The stock market moved higher on Tuesday morning, with broad-based gains that spanned Wall Street. As of 7:30 a.m., futures on the Nasdaq Composite (^IXIC) were up half a percent, in line with other major market benchmarks and taking the near-month futures contract to 12,107.
One macroeconomic factor that has played a key role in driving uncertainty among investors is the fact that China's zero-COVID policy has weighed on economic activity in the world's second-largest economy. However, a recent policy change could finally bring some relief on that front, and it's particularly good news for a Chinese online travel portal that gave its latest earnings report late Monday.
Trip.com is cleared for takeoff
Shares of Trip.com Group (TCOM 0.90%) were up more than 15% in premarket trading on Tuesday. The move came after the travel specialist reported its financial results for the first quarter of 2022.
As expected, Trip.com had a lot of trouble during the period. With the latest resurgence of COVID-19 cases in China, net revenue was down 12% from where it was three months ago, and it came in roughly flat from where it was this time last year. Local hotel bookings saw a big increase, rising 20% year over year as many Chinese citizens resorted to staycations to scratch their vacation itch while protecting their health and complying with local regulations.

Recorded data.
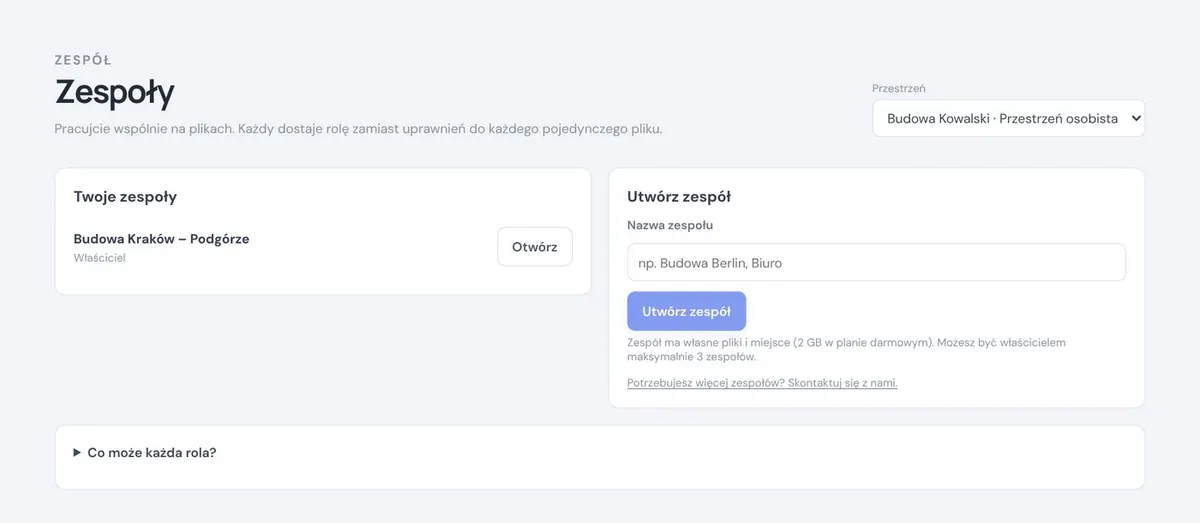1200x523 pixels.
Task: Click the 'Utwórz zespół' card heading
Action: point(679,197)
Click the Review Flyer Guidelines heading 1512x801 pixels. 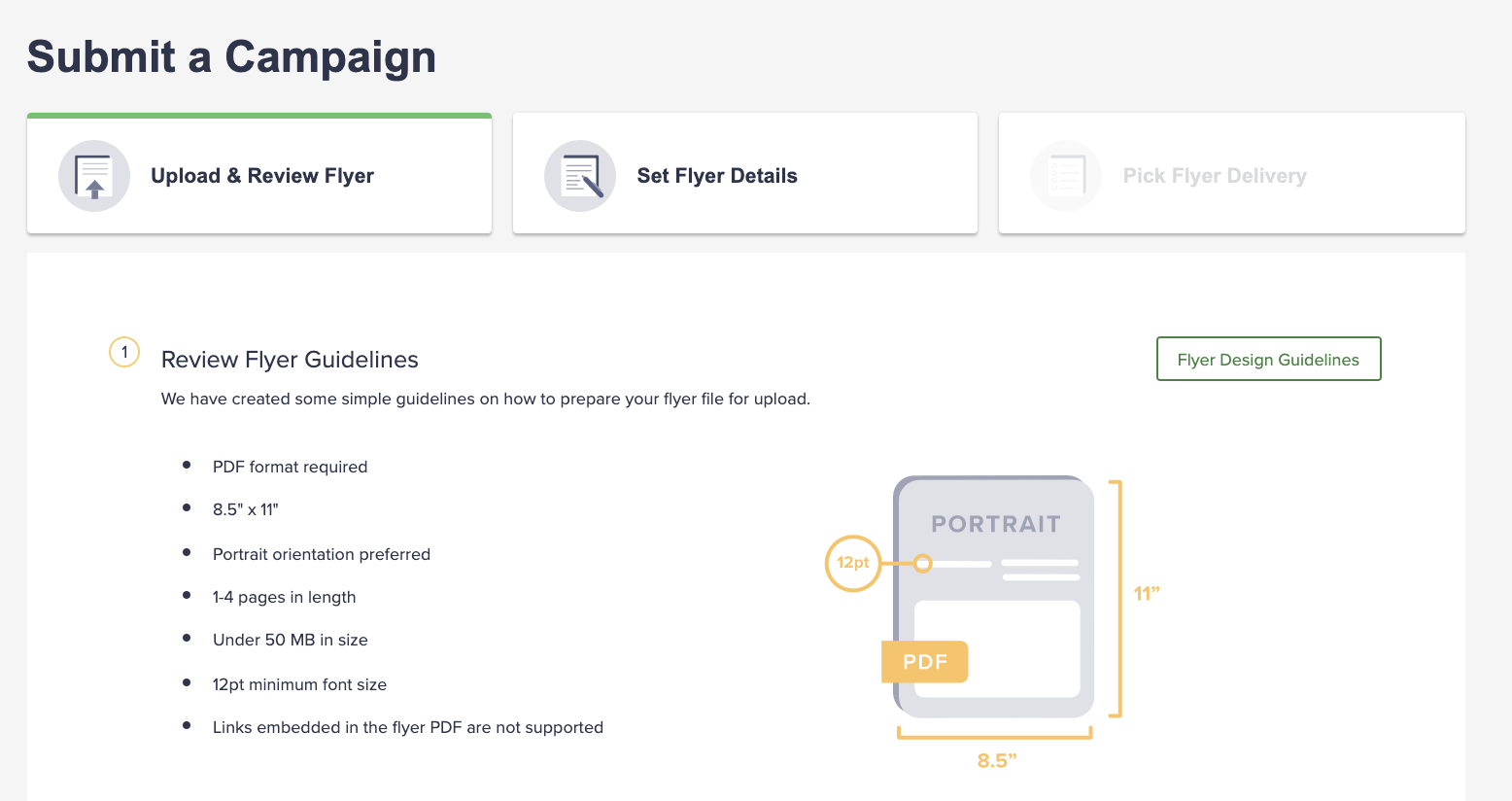[x=290, y=360]
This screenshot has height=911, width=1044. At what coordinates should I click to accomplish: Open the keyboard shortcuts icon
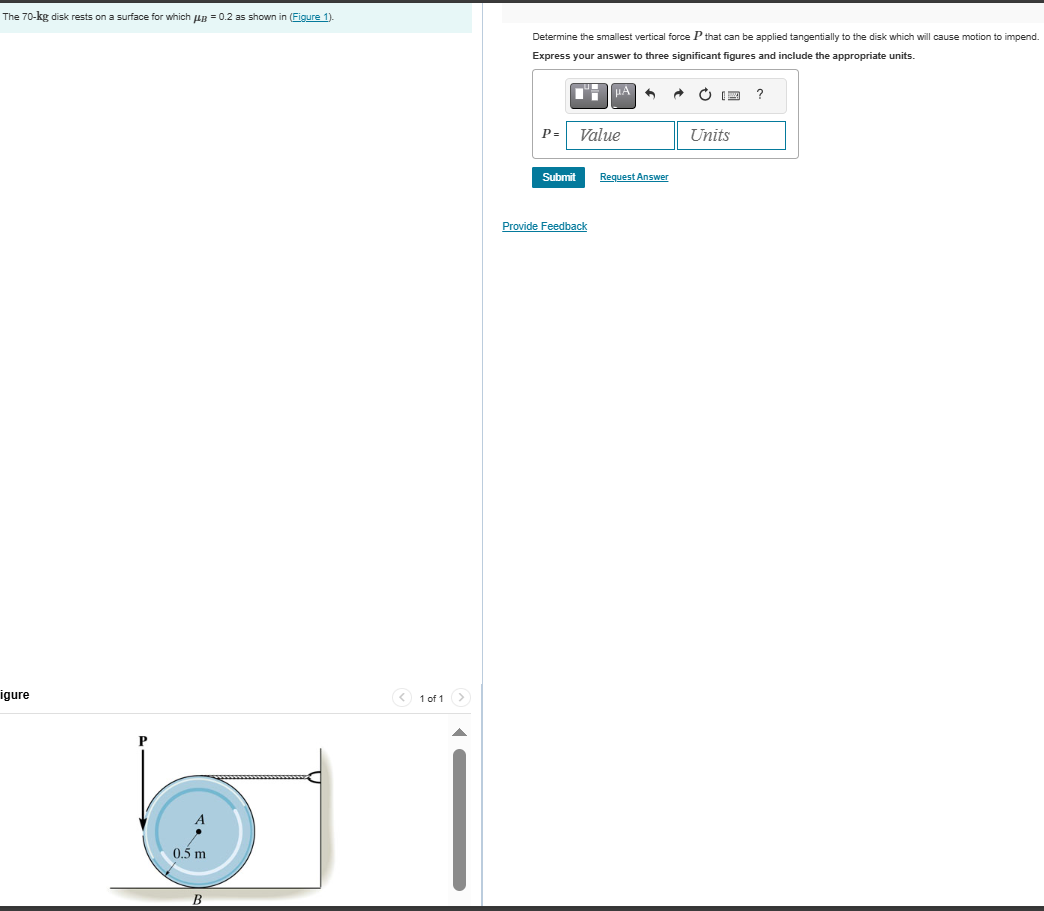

The task.
Answer these questions from the market report on Trip.com:
1. What level did the near-month Nasdaq Composite futures contract reach?
2. By how much were Trip.com Group shares up in premarket trading on Tuesday?
3. By what percentage did local hotel bookings rise year over year?
Answer from the market report alone, not from the data.

Result of the task.
1. 12,107
2. More than 15%
3. 20%